La sfuggevole stanzialità del viaggiatore

Ogni tanto mi capita di incontrare delle persone che hanno letto il mio libro patagonico e mi chiedono se ho altri viaggi in programma (intendono viaggi di quel tipo). Sono anche interessate a sapere se sto scrivendo un nuovo libro (di quel tipo). In questi casi mi vien da pensare che Patagonia controvento sia il mio libro più noto, o quello che più ha colpito il pubblico dei lettori. Eppure, spesso, anche chi lo ha letto non sa della pubblicazione, per lo stesso editore, di La bici sopra Berlino. Gliene faccio cenno ma mi guardano un po’ sorpresi. Cosa c’entra Berlino con la Patagonia? Cosa c’è di esotico e misterioso in una città, per di più una capitale europea? Me lo chiedo anche io. In effetti, non so spiegare a queste persone e forse nemmeno a me stesso perché un libro ha seguito l’altro e, soprattutto, perché dopo il viaggio in Patagonia non ne abbia più fatto uno simile o perlomeno qualcosa che gli si avvicinasse un po’. A dire il vero, dopo Berlino non ho più pensato ad un nuovo libro “di viaggio”. Devo guardare la realtà negli occhi: i miei interessi sono disparati e spesso in competizione l’uno con l’altro. Mi complico la vita da solo, ma lo fanno un po’ tutti, no?  

Però, la ragione per cui non ho dato seguito alla mia passione ciclo-viaggiatrice e scritto altri libri sulla scia di Patagonia controvento è forse un’altra. Negli ultimi dieci anni ho vissuto quasi sempre in movimento. Ho provato a tenere conto della case cambiate in cinque paesi diversi. Sono dodici, limitando il conteggio solo a quelle per cui abbiamo pagato un affitto e non i brevi periodi passati ospiti di qualcuno. Dodici case in cinque paesi diversi, sempre sapendo che non sarebbe durata a lungo perché le occupazioni non duravano a lungo. La casa in cui io e Bibi siamo vissuti di più è stata la seconda a Dublino, meno di due anni.

Ogni casa è un nuovo viaggio. Per quanto ristretti possano essere gli spazi, ci vuole del tempo per prenderne le misure, definire il nostro posto al loro interno, intuire quali saranno i centimetri più preziosi e quelli più superflui. In quell’angolo vicino alla finestra potrei sostare al mattino mentre mangio il mio yogurt col muesli e osservo il mondo di fuori. Quella porta mezza aperta dice qualcosa a me conosciuto, mi ricorda la casa della nonna Lina, la stanza mezza vuota dove chissà perché era finito un polveroso telaio di bici. Per quanto piccolo, ogni nuovo spazio domestico contiene una storia che ci appartiene, non solo perché ci abitiamo ma perché quella storia sorge dalla nostra immaginazione, germinata dalla memoria di spazi domestici che appartengono al nostro passato.

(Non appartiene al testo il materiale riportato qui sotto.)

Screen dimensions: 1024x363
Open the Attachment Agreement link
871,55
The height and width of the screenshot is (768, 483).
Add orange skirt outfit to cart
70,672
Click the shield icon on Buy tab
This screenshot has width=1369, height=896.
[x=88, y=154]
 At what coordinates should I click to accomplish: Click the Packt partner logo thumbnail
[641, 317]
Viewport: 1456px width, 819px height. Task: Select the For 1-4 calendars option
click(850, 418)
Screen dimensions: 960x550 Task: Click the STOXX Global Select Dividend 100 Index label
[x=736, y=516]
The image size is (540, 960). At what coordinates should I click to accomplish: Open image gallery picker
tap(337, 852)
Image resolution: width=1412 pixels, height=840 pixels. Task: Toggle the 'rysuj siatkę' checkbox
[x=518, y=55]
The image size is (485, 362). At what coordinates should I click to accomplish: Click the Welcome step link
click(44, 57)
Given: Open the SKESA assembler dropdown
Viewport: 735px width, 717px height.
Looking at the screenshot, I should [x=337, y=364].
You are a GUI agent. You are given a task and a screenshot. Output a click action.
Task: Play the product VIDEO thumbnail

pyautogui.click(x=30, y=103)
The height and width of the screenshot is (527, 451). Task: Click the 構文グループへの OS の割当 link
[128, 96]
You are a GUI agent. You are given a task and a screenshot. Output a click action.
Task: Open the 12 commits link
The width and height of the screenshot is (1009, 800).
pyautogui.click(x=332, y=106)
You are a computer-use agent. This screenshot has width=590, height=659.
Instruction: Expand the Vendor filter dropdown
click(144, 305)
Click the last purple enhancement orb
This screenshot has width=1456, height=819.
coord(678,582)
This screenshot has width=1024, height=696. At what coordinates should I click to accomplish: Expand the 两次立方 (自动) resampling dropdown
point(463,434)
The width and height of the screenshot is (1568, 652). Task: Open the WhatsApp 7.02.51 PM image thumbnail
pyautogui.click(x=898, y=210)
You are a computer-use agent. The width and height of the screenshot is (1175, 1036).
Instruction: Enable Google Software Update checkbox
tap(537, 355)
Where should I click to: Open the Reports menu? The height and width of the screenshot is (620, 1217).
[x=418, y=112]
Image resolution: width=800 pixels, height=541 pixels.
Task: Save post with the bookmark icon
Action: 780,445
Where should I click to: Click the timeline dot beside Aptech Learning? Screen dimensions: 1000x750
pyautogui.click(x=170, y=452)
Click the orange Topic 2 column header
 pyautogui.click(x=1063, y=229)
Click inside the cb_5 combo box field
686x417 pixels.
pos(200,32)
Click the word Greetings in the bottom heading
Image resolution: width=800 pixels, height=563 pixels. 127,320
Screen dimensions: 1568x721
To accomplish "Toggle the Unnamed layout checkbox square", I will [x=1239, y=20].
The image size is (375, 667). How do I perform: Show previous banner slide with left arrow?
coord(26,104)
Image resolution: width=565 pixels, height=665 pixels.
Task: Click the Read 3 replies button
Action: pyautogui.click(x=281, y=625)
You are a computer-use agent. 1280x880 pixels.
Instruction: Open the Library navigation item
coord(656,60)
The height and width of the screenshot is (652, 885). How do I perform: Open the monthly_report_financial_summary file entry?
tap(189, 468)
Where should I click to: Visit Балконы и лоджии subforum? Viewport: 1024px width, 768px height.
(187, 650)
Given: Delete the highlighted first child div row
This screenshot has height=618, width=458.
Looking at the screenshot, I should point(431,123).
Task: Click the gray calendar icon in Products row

Certo, superata una certa soglia di traslochi emerge una sottile abitudine allo spaesamento. In fondo, le case, gli appartamenti, perché è di quello che parliamo, si somigliano tutti. C’è uno spazio per cucinare e mangiare, uno per dormire, e sperabilmente uno per scrivere e ‘distrarsi’. Spesso, è il caso delle piccole e costose case dublinesi, non c’è uno spazio dedicato allo scrivere/distrarsi e per queste attività ci si deve adattare agli spazi adibiti all’alimentazione e al sonno. La bici sopra Berlino è stato scritto nella camera da letto, su di un tavolo così piccolo che ci stava giusto il laptop, un plico di fogli A4 e un libro. Ma questo è un altro problema, diverso da quello su cui mi stavo arrovellando. Il tema del mio ragionare era il viaggio e la sua “inutilità” per chi non riesce a costruirsi una stanzialità.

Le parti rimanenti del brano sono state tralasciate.